Are you one of the millions of workers who have utilized paycheck advance programs? If so, you might want to pay attention to the latest crackdown by the Consumer Financial Protection Bureau (CFPB).
The CFPB is taking aim at paycheck advance programs, also known as earned wage access, which allow workers to access their paychecks before payday for a fee. According to the CFPB, these programs are considered “consumer loans” and are subject to the Truth in Lending Act.
In 2022, more than 7 million workers accessed about $22 billion in wages before payday, with the number of transactions increasing by over 90% from the previous year. The surge in usage of these services can be attributed to the financial strain caused by the Covid-19 pandemic and high inflation.
If the CFPB’s interpretive rule is finalized, companies offering paycheck advances will be required to provide additional disclosures to users, including expressing costs and fees as an annual percentage rate (APR). Despite being marketed as a “free or low-cost solution,” the typical earned-wage-access user pays fees that amount to a 109.5% APR. In some cases, fees can be even higher, exceeding 330%.

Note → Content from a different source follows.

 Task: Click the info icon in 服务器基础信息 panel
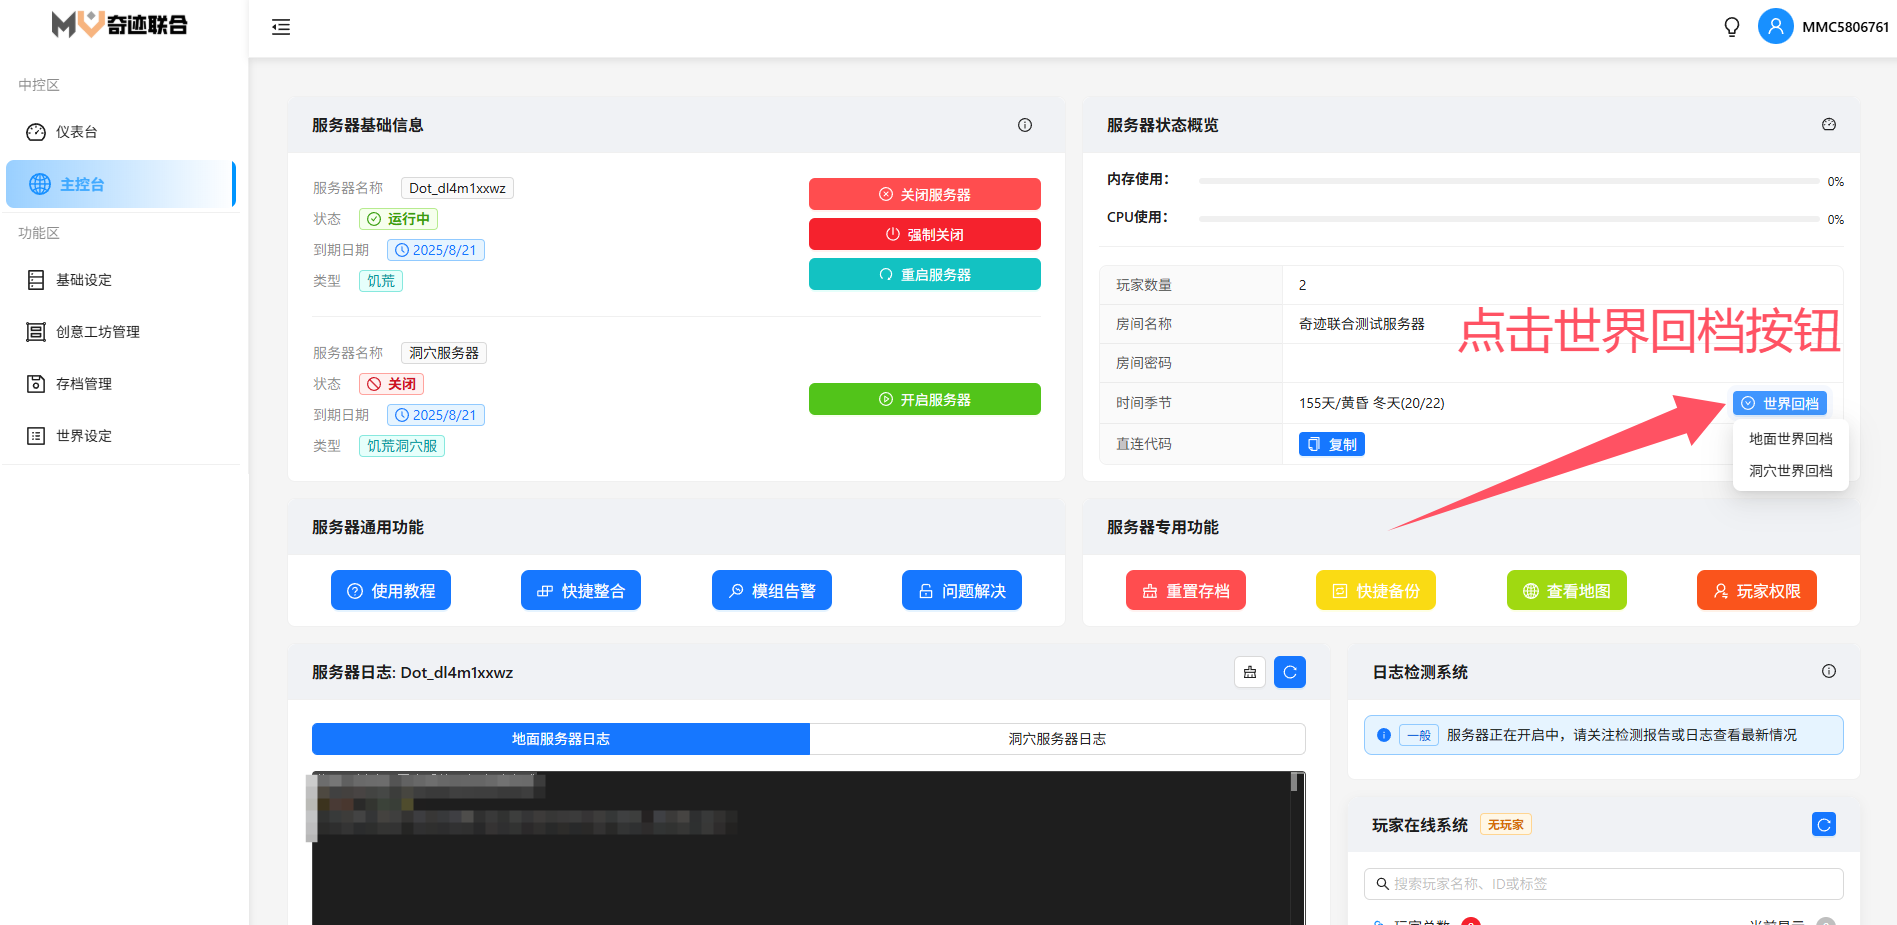pos(1025,125)
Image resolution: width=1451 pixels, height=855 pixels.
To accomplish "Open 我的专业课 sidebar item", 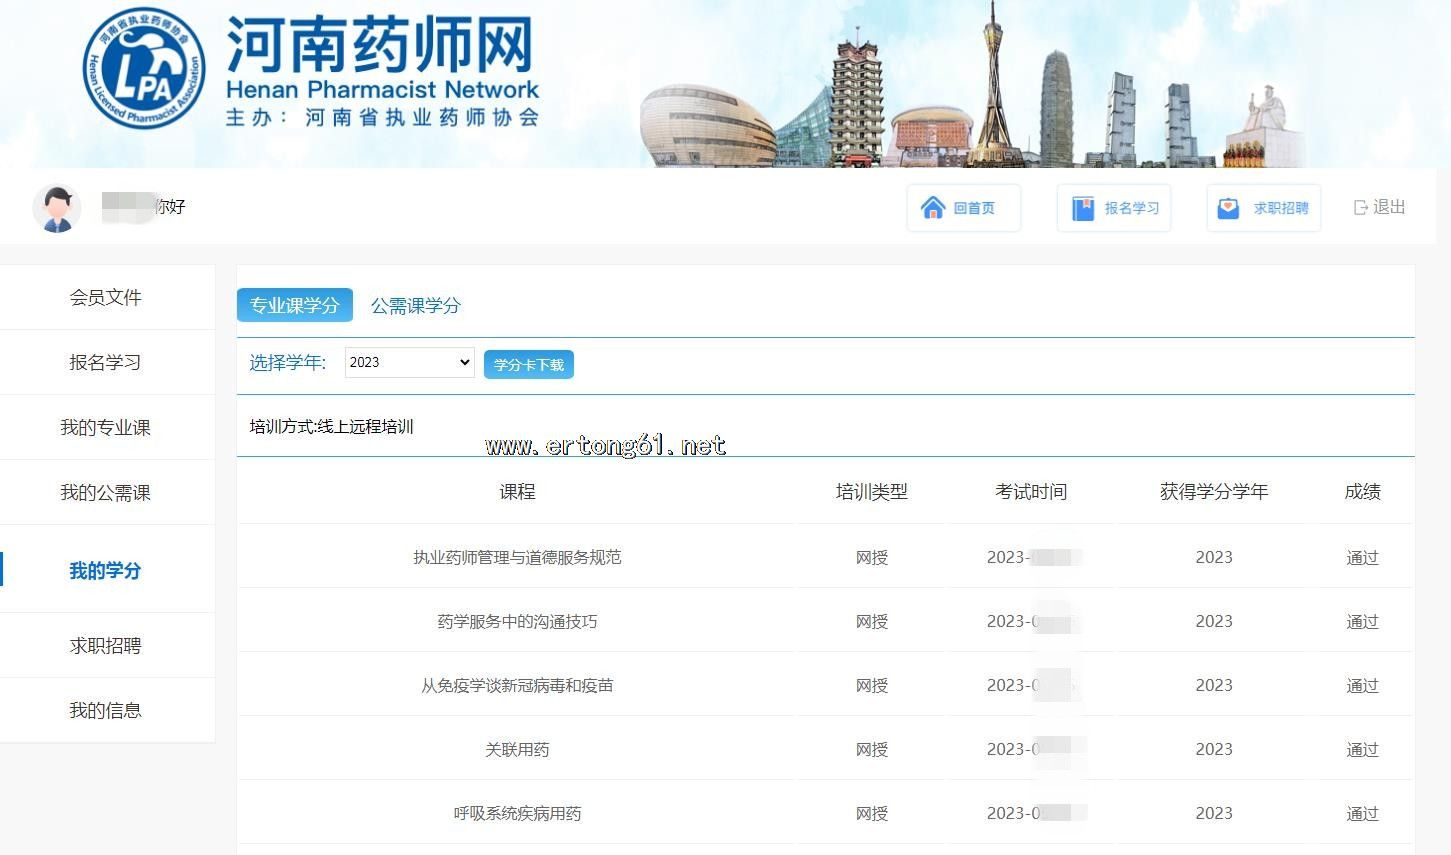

Many consumer advocates equate earned wage access to high-interest credit like payday loans, with the average credit card user paying a 23% APR as of May. However, the financial industry disputes this classification, arguing that earned wage access is more akin to utilizing an ATM and incurring a fee.
The CFPB is accepting public comments on the proposal until August 30, with the possibility of revisions based on feedback. This action is part of a broader effort by the Biden administration to crack down on “junk fees” and protect consumers from predatory financial practices.
Providers of earned wage access services, such as Branch, DailyPay, and EarnIn, may offer various programs for free, with employers often subsidizing the costs. However, most users end up paying fees, with more than 90% of workers incurring at least one fee in 2022. The average user made 27 transactions a year and paid $106 in total fees.
While the CFPB’s proposal wouldn’t prohibit providers from charging fees, it would require them to disclose fees more transparently. Failure to comply could result in enforcement actions by the CFPB and potential legal action by states or consumers.